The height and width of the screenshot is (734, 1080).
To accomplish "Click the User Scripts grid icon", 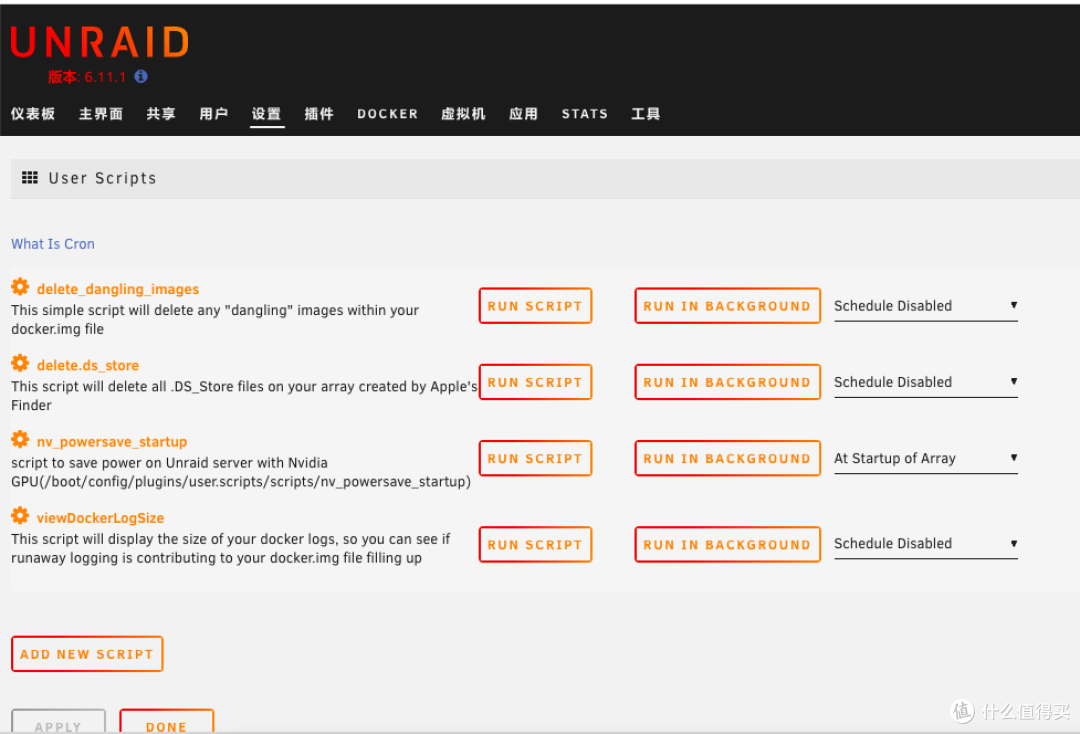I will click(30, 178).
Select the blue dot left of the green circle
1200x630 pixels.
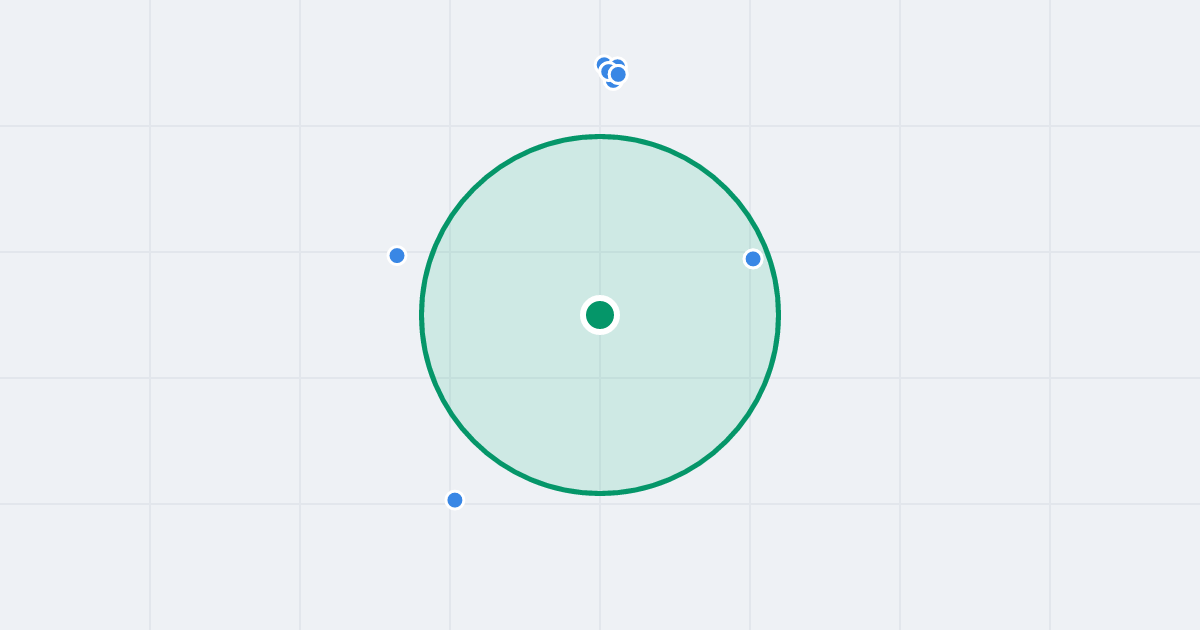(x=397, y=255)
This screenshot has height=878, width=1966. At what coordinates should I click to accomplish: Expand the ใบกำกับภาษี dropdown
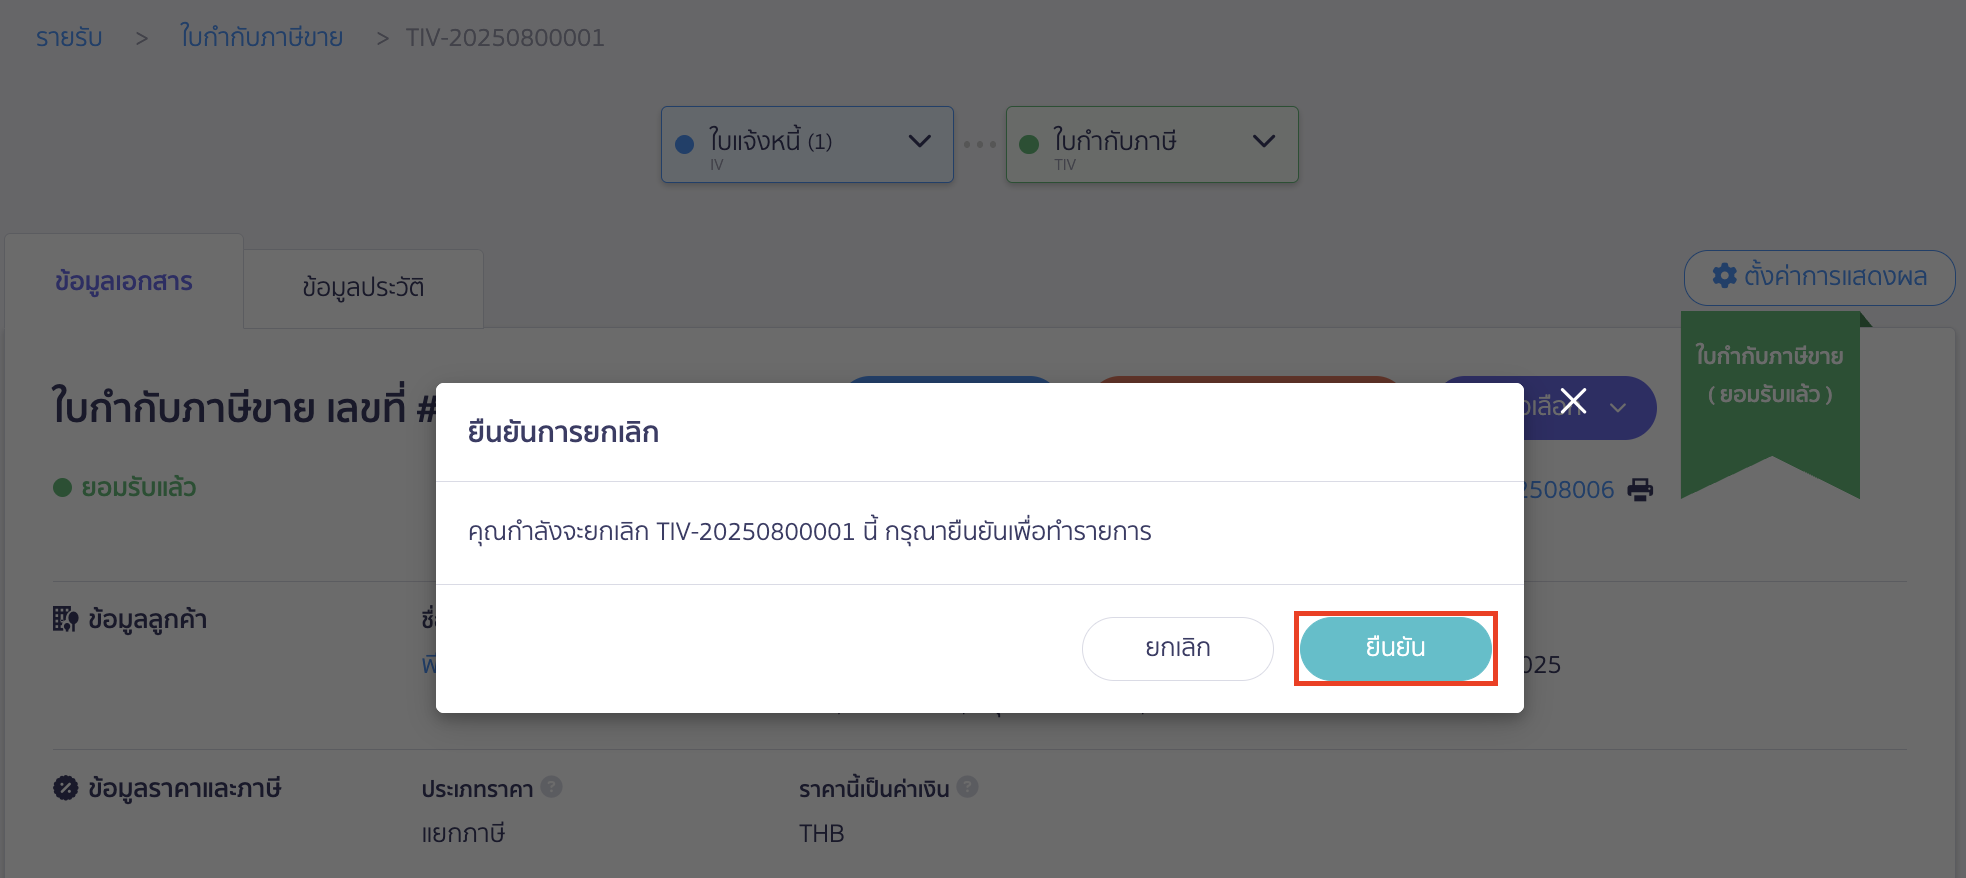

**Work order**
Exactly the lines from the one holding "1200x630 pixels." to the last line of the records above should be duplicated, with no pictures among them.

**Solution**
1200x630 pixels.
(x=397, y=255)
This screenshot has height=878, width=1966. At what coordinates should I click to accomplish: Expand the ใบกำกับภาษี dropdown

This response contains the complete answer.